Source data:
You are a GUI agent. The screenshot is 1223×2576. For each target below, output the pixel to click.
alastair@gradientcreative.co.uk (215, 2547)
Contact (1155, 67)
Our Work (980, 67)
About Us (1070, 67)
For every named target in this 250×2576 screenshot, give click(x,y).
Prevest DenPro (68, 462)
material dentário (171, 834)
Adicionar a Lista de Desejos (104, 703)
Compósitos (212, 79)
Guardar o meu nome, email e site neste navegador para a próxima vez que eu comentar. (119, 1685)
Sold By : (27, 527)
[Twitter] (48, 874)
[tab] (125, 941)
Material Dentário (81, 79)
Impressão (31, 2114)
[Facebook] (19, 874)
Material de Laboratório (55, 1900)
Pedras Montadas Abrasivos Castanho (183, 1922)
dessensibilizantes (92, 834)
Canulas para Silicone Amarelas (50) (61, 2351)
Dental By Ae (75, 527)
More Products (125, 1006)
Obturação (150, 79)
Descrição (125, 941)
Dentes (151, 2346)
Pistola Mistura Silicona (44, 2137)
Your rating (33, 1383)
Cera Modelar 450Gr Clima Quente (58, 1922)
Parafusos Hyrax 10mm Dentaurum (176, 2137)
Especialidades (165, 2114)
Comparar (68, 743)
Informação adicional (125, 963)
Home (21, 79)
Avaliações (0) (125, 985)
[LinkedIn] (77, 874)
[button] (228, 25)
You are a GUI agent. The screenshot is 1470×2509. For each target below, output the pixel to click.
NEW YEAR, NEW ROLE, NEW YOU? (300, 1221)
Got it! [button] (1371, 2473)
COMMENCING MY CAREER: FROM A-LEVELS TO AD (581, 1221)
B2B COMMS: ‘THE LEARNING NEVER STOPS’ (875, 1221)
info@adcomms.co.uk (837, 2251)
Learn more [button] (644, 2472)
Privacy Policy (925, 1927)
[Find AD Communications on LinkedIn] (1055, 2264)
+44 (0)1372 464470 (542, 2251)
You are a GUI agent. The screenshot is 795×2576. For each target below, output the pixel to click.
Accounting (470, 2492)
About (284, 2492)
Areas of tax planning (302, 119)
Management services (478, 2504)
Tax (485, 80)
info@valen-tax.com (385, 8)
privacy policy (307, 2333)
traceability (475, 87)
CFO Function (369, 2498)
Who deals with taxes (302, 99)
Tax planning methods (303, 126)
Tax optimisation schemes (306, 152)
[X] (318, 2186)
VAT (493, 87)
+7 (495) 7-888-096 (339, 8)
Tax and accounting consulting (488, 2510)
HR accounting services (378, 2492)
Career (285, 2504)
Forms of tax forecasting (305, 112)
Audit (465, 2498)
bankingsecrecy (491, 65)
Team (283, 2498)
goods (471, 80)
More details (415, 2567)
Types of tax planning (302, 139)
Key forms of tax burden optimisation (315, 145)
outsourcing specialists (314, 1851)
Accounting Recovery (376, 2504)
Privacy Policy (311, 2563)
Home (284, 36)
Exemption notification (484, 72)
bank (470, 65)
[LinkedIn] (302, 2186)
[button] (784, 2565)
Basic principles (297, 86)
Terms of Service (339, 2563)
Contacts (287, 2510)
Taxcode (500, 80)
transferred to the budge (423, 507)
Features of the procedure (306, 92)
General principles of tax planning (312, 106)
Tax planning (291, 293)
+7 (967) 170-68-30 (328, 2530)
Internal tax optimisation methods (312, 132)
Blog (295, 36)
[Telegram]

▸ WHAT THE TASK ASKS: Nothing but the lines from the beginning of the records through the line with "dessensibilizantes (92, 834)" should appear, each printed exactly.

▸ ANSWER TO THIS TASK:
You are a GUI agent. The screenshot is 1223×2576. For each target below, output the pixel to click.
alastair@gradientcreative.co.uk (215, 2547)
Contact (1155, 67)
Our Work (980, 67)
About Us (1070, 67)
For every named target in this 250×2576 screenshot, give click(x,y).
Prevest DenPro (68, 462)
material dentário (171, 834)
Adicionar a Lista de Desejos (104, 703)
Compósitos (212, 79)
Guardar o meu nome, email e site neste navegador para a próxima vez que eu comentar. (119, 1685)
Sold By : (27, 527)
[Twitter] (48, 874)
[tab] (125, 941)
Material Dentário (81, 79)
Impressão (31, 2114)
[Facebook] (19, 874)
Material de Laboratório (55, 1900)
Pedras Montadas Abrasivos Castanho (183, 1922)
dessensibilizantes (92, 834)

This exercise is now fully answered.